After all, ‘Tubthumping’ is British slang for political campaigning, and the song was specifically designed to be an empowering anthem for a sidelined working class. When put against the group’s backdrop of protest and activism, the chanted chorus of “I get knocked down, but I get up again/You’re never gonna keep me down” takes on a new resonance.

It certainly resonated, and we loved it the most. In Australia, it hit #1 for three weeks and eventually became the third biggest single of 1997. It also topped the charts in a handful of other countries, while in the UK it reached #2, and in the US it hit #6.

The gamble had worked. Chumbawamba, a collective of anarchists fifteen years deep into a strange career, briefly held the world’s attention — and they made decisive, bold use of it to champion their causes.

Take the 1998 Brit Awards, for example. In one of their first major television appearances, they performed ‘Tubthumping’ against footage of British protest movements, surrounded by the red and black flags of rebellion and anarchy, and clad in jumpsuits with bold phrases like “Sold Out”, “Shift Units”, and “Label Whore”. And throughout the song, they incorporated the phrase “New Labour sold out the dockers, just like they’ll sell out the rest of us”. It was a bold move – Labour had recently been elected after years of conservative rule, amidst plenty of popular support.

But the most infamous moment came later that night, when vocalist Danbert Nobacon ambushed then-deputy Prime Minister John Prescott at his table, dumping a bucket of ice cold water on his head mid-event.

In the press, they were similarly controversial. Virgin stores started selling the album from behind the counter after vocalist Alice Nutter told a talk show that fans who couldn’t afford the album should steal it from chain stores. In Melody Maker she was at her most militant, seemingly advocating for violence against police.
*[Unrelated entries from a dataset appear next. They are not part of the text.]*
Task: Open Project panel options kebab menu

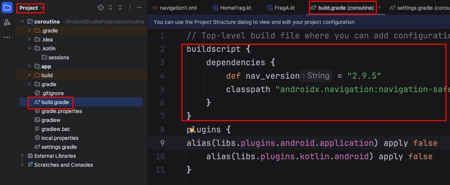Action: (130, 8)
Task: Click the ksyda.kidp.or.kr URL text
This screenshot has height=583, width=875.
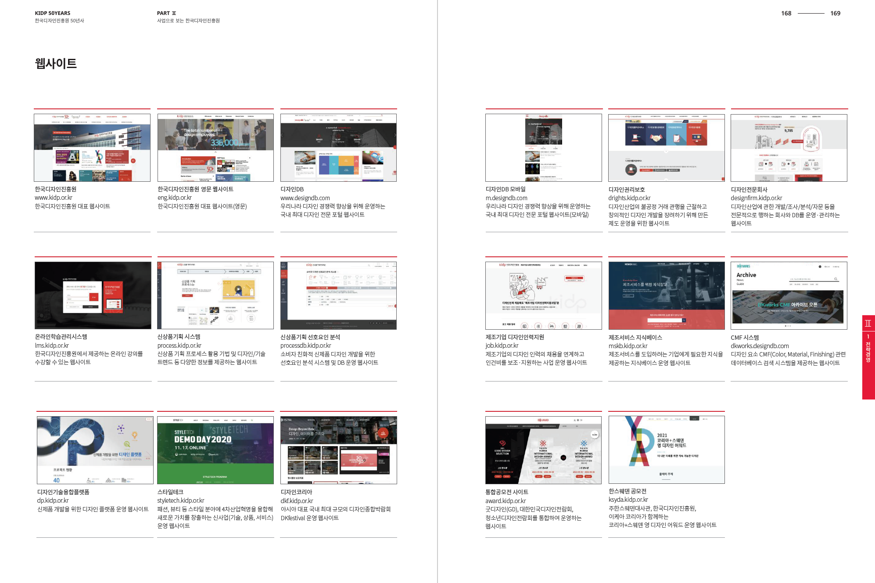Action: (x=628, y=500)
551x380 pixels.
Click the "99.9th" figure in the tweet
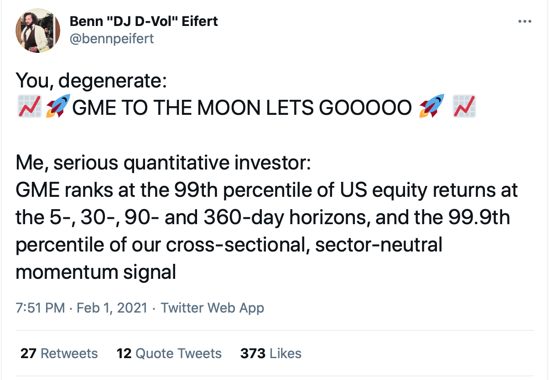480,217
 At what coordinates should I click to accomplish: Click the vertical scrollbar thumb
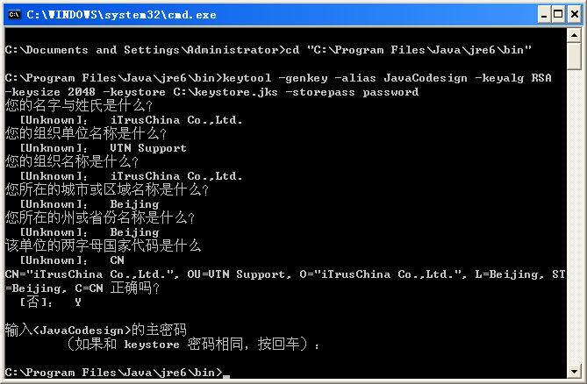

Licensing was another form of protest — the band very publicly turned down a $1.5m offer from Nike to use the song in a World Cup advert. Several years later, they would accept USD$70K from General Motors for use of another of their songs in an ad — only to immediately donate it in full to activist groups, to be used in a campaign against, you guessed it, General Motors.

These were just a handful of the most well-know incidents from that brief period when Chumbawamba were one of the world’s biggest bands, and across a thirty-year career, there’s so many more examples to be found. But within the mainstream, Chumbawamba quickly faded, doomed to one-hit-wonder status as their eclectic, unpredictable music stylings failed to bother the charts any further.

But perhaps that was by design. In ‘Tubthumping’, they’d managed to write an empowering working-class anthem and push their ideas to a global audience in a way that surely couldn’t be sustained — and seemingly wasn’t designed to.

Nonetheless, twenty years later, it’s still one of the strangest moments in pop music, and one that likely will never be repeated.